Die Praxis scheint sich für die Behörden jedoch komplexer zu gestalten, da eine rechtlich bindende Konkretisierung im Gesetz fehlt. Bislang wurde in der Schweiz noch kein Züchter verurteilt.
Tierschutz: Was können wir tun?
Abgesehen vom zahnlosen Qualzucht-Gesetz ist das grosse Problem das mangelnde Bewusstsein in der Bevölkerung. Nur wenige wissen über diese Missstände in der Zucht Bescheid.
«Kein Katzenhalter möchte Qualzucht unterstützen und sein Tier leiden sehen. Und niemand möchte Unsummen für Tierarztbesuche ausgeben. Daher ist Aufklärung über dieses Thema so wichtig», meint Cirini.

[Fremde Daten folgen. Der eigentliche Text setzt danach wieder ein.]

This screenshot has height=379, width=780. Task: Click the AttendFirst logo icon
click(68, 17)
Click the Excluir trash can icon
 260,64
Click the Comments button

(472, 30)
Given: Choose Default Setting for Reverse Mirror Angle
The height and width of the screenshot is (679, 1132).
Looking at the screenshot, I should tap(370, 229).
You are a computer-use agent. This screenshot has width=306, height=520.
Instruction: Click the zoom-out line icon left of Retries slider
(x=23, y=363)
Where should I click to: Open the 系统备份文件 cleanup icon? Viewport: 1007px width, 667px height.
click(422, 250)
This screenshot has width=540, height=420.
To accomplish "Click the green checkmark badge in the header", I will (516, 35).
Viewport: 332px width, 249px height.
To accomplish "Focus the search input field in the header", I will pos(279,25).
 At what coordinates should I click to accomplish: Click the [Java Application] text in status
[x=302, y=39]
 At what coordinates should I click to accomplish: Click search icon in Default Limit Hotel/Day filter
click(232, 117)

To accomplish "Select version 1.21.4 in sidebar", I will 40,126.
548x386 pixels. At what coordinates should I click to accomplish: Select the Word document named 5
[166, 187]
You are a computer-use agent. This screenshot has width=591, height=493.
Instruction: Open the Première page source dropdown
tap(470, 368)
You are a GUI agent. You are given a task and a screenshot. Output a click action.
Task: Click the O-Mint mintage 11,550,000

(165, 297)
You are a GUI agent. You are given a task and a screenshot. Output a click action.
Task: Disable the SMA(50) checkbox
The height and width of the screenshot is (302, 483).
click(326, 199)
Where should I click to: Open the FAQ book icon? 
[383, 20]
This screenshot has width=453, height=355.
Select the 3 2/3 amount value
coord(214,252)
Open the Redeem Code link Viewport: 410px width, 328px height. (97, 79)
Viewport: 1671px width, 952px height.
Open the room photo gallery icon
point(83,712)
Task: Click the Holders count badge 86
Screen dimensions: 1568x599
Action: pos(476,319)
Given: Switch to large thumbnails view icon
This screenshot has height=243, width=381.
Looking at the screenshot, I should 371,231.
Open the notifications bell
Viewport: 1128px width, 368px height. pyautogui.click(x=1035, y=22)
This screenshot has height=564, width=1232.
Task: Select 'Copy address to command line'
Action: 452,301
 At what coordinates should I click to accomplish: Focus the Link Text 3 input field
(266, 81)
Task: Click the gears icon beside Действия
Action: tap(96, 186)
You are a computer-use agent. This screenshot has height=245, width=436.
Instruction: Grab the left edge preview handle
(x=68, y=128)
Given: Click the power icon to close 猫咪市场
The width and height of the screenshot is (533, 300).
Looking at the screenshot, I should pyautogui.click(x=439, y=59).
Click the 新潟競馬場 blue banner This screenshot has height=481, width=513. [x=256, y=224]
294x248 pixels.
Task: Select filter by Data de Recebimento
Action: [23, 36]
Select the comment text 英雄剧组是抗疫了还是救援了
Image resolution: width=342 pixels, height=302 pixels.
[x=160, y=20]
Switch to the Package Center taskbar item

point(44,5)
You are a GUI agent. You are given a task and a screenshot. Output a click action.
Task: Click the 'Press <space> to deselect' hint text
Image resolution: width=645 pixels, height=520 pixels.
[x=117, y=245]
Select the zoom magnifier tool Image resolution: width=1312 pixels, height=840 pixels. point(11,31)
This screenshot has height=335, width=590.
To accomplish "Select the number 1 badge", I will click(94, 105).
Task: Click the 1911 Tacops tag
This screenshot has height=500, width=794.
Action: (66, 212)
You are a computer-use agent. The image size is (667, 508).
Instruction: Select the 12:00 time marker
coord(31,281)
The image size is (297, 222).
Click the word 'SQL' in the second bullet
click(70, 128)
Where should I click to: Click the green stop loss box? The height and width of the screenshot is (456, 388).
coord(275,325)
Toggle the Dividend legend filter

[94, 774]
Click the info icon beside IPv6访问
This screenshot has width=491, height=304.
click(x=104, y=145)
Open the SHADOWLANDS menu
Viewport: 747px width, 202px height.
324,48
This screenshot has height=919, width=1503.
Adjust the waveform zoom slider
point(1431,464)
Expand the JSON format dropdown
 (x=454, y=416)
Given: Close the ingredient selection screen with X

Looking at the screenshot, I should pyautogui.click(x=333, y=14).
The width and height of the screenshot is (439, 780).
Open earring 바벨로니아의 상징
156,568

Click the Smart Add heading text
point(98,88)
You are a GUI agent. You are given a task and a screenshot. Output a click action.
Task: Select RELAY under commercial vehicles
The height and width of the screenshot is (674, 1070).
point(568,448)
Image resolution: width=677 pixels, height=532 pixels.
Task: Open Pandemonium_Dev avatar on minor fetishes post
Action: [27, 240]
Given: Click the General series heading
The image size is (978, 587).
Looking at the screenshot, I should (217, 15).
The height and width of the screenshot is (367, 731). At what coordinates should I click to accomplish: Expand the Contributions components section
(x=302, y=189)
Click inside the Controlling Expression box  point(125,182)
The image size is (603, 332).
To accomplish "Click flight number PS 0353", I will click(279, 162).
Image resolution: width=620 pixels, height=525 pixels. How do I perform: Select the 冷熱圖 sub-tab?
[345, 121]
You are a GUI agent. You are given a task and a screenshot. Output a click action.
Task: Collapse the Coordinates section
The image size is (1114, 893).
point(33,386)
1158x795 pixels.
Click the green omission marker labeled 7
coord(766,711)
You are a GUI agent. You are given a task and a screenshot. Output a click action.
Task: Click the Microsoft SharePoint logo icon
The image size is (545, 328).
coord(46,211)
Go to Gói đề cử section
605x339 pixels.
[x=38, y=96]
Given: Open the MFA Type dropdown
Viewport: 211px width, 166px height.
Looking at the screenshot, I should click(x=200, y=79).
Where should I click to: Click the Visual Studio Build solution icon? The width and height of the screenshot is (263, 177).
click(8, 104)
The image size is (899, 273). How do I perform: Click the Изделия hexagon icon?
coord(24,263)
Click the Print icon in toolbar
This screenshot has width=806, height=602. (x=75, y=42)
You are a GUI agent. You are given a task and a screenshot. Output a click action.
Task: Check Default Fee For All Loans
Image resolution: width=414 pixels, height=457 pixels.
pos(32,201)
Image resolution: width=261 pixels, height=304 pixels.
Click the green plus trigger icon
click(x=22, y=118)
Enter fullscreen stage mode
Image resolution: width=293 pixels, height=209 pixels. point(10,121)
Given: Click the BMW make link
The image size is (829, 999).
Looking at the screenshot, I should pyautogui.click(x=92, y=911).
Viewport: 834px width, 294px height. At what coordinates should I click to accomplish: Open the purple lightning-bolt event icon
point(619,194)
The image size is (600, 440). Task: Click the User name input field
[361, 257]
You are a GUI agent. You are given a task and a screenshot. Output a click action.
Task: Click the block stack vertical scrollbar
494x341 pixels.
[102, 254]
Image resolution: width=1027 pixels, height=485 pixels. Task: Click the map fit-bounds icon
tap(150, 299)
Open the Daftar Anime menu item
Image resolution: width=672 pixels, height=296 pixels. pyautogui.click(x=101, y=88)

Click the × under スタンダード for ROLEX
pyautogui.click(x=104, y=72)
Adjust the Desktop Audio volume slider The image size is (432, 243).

Die Crini empfiehlt all jenen, die sich eine Katze zulegen wollen, primär auf die Gesundheit des Tieres zu achten. Erst danach sollte die Rasse bzw. das Äussere kommen.
«Informieren Sie sich genau über rassespezifische Eigenschaften und über die möglichen gesundheitlichen Probleme, die beim Tier auftreten können. Lassen Sie sich nicht beeinflussen von Modetrends bei den Katzenrassen. Und kaufen Sie vor allem niemals ein Tier aus dem Internet!»
Sie rät, dass sich Katzenliebhaber auch an ein Tierheim wenden können. Im Tierschutz gibt es viele Katzen, die ein neues Zuhause suchen.
Wer trotzdem unbedingt eine Rassekatze haben will, soll sich an einen seriösen Züchter wenden. Diese können ausführlich aufklären und erlauben, dass das Tier vorab, inkl. Muttertier, besucht werden könne, erklärt Janine Cirini.